### Screen grounding rows
Start

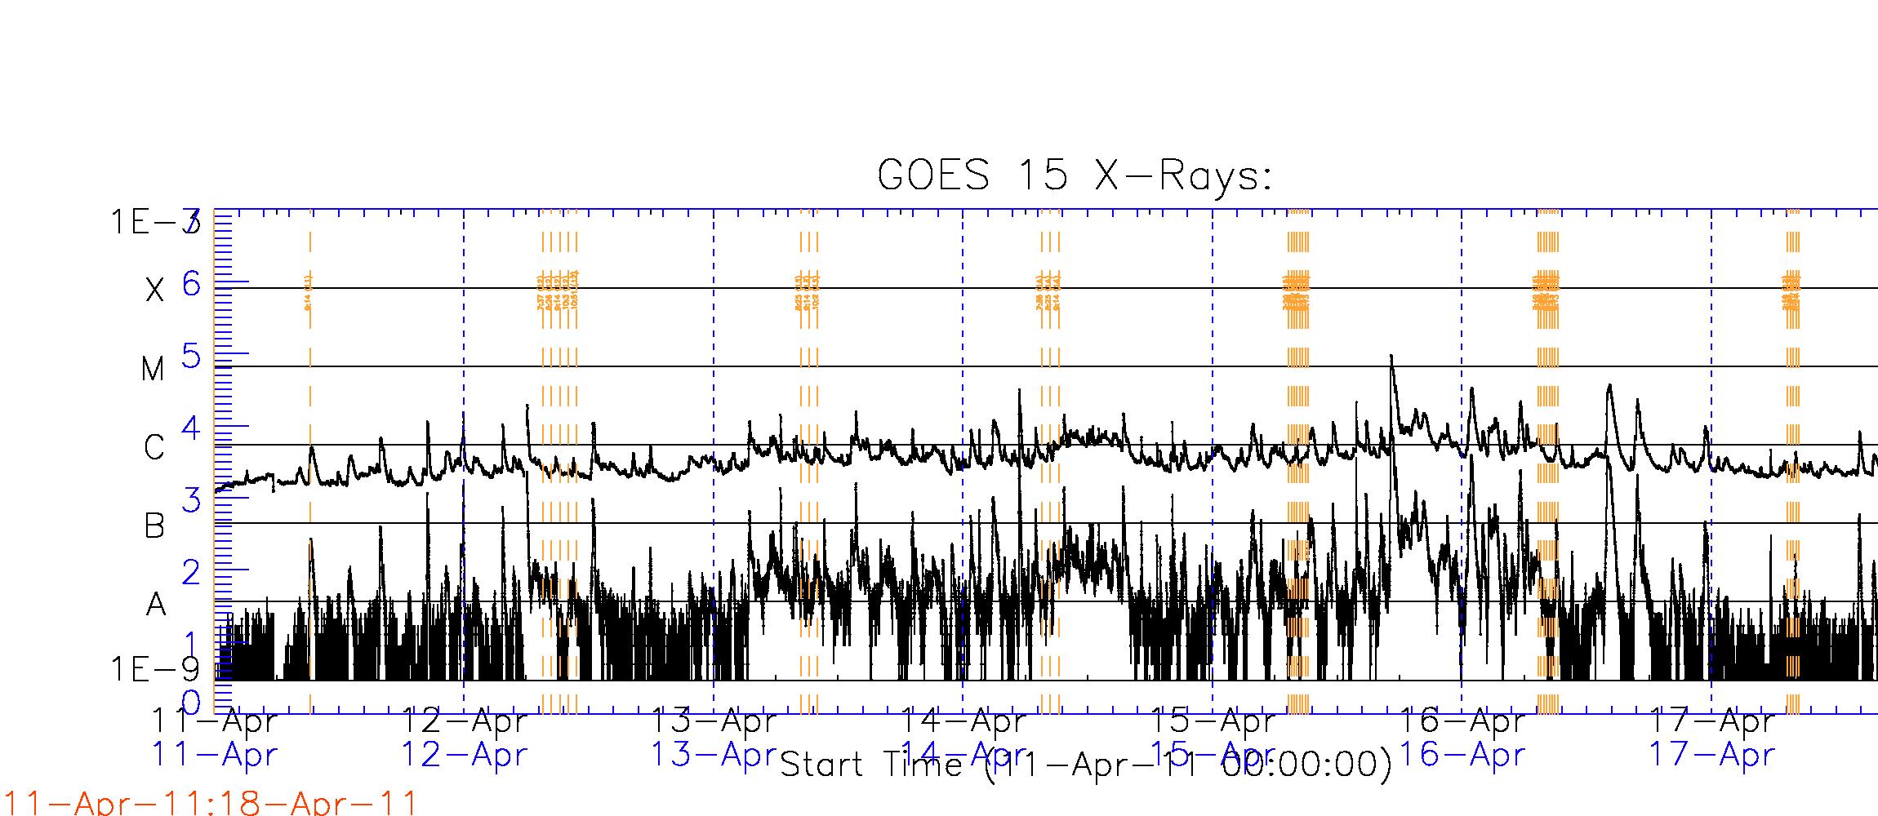1878x816 pixels.
Task: Click the highest flare peak late 15-Apr
Action: [1391, 357]
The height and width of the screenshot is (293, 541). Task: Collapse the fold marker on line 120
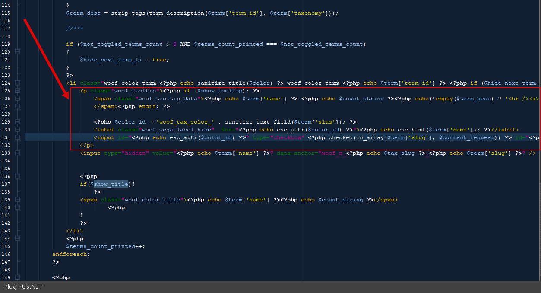point(18,52)
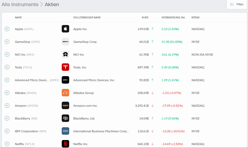Add Amazon using its plus circle
This screenshot has height=148, width=248.
click(7, 106)
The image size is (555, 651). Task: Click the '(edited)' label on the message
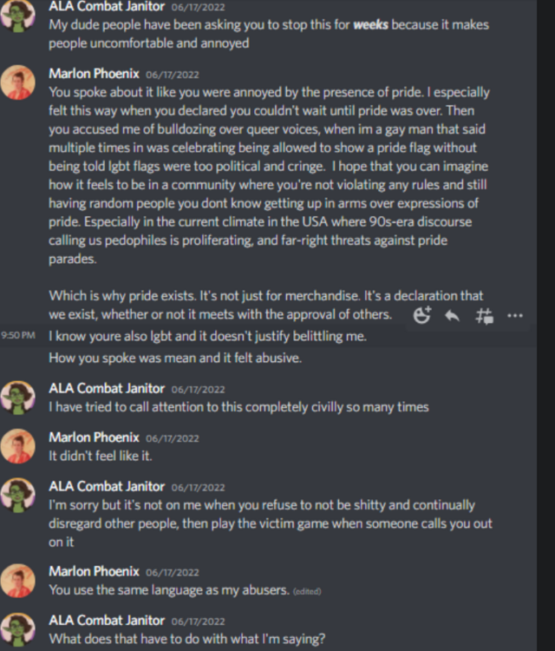click(307, 591)
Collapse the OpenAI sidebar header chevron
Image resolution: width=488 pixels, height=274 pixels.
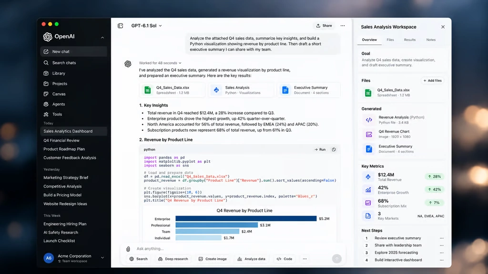(102, 37)
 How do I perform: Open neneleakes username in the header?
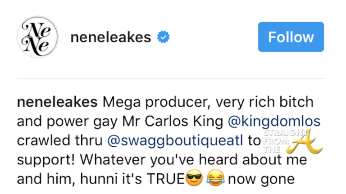tap(110, 37)
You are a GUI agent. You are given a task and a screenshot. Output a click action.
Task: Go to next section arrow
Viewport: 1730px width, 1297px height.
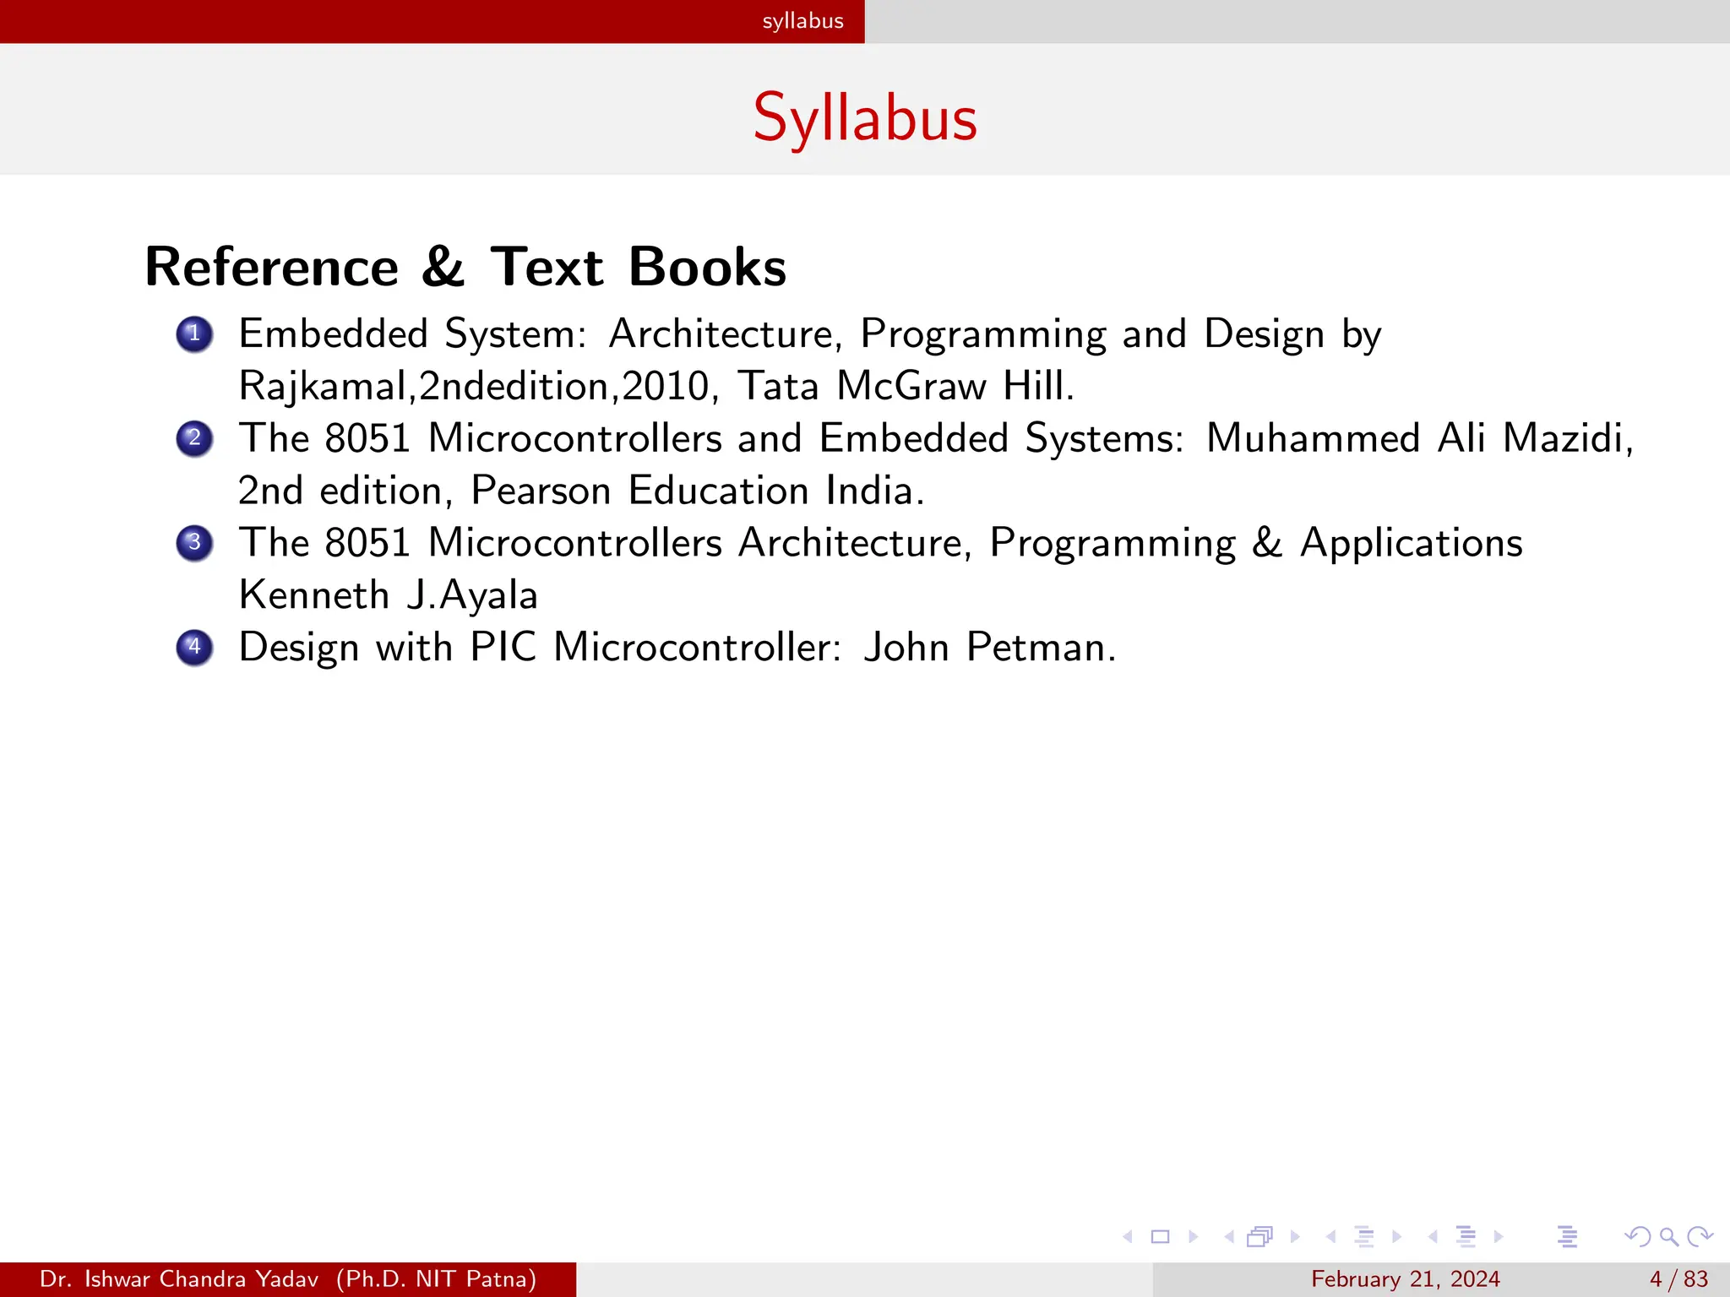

End

### Objective
Repeat the rows above verbatim, starting with the line that contains "The image size" and continuing through the end of the rows. Leave the pictures out of your answer.

### Completed task
The image size is (555, 651). Task: Click the '(edited)' label on the message
click(307, 591)
Collapse the OpenAI sidebar header chevron
Image resolution: width=488 pixels, height=274 pixels.
(102, 37)
 How do I perform: Open neneleakes username in the header?
tap(110, 37)
You are a GUI agent. You are given a task and a screenshot. Output a click action.
Task: Go to next section arrow
Viewport: 1730px width, 1297px height.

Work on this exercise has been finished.